One of our main courses was an exercise in how not to make a risotto. Firstly, it's not impossible to make a pleasant beetroot risotto but it's not easy. And, secondly, risotto in which the grains of rice are uncooked in the middle is not a risotto at all. It's an abomination.

But our dry-aged 28-day rib-eye was possibly the best steak I've ever snaffled. And one of the best cooked. Rib-eye can't be served rare because some of the tissues remain tough and stringy. It needs to be done just enough to be tender and this is why I said I'd have it whatever way the chef wanted to do it. It was perfection, full of meaty flavour, tender and moist, requiring literally nothing else - but the bearnaise was pleasant if a little too mayonnaise-like in texture and low on tartness.

Chunky chips were pretty good too. But the quality of that Black Angus steak made every other facet of this meal recede into a kind of background blur.

I have a distinct memory of sharing a dish of frozen berries over which was poured, at the table, a jug of white chocolate melted with cream. I can't remember who invented this (sounds like Gary Rhodes) but the version they do at Wilde is very good indeed.

With aperitifs, water, espressos and a bottle of good Crozes-Hermitage, the bill came to €175 including service. And service was nostalgic, too, in that it was provided largely by true Dubs with old-fashioned Dub charm, pride and consideration.

WINE CHOICE

Apart from a good selection of serious clarets dating back to 1978 (which must have come from the Berkeley Court) this is very much an hotel list, ie garnered from the big suppliers.

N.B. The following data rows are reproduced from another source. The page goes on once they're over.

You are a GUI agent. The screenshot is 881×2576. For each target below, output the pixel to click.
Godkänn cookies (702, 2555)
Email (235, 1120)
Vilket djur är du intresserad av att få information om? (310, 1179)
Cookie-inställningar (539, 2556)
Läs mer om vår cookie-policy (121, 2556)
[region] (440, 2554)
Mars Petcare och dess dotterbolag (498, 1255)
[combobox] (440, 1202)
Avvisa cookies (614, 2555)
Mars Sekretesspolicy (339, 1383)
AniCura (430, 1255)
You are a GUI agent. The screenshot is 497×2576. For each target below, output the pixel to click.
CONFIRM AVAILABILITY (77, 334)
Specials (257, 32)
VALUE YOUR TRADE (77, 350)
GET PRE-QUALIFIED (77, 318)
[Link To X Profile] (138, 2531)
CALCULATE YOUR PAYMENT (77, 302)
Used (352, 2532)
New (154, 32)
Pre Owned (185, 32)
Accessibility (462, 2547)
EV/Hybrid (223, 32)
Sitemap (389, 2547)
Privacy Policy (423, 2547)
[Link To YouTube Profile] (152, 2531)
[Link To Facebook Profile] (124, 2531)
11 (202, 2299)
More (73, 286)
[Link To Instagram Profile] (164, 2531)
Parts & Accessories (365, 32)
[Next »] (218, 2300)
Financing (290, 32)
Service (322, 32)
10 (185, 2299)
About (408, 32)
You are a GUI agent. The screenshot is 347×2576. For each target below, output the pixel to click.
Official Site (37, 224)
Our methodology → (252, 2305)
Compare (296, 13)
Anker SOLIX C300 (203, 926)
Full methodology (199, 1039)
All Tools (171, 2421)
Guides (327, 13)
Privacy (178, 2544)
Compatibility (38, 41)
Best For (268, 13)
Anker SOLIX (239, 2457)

Our Crozes-Hermitage Les Launes from Delas was worth the €40, but Louis Latour Savigny-les-Beaune 2002 at €121 must be a misprint. Among all the Rosemount and Wolf Blass there are plenty of pleasant wines, but nothing particularly exciting. Domaine La Bastide Merlot (€28) and Santa Ana Eco Malbec (€28) are both decent, simple, fruity wines. Chateau de Pez 2000 (€67) from Saint-Estephe will get better but is drinking well now.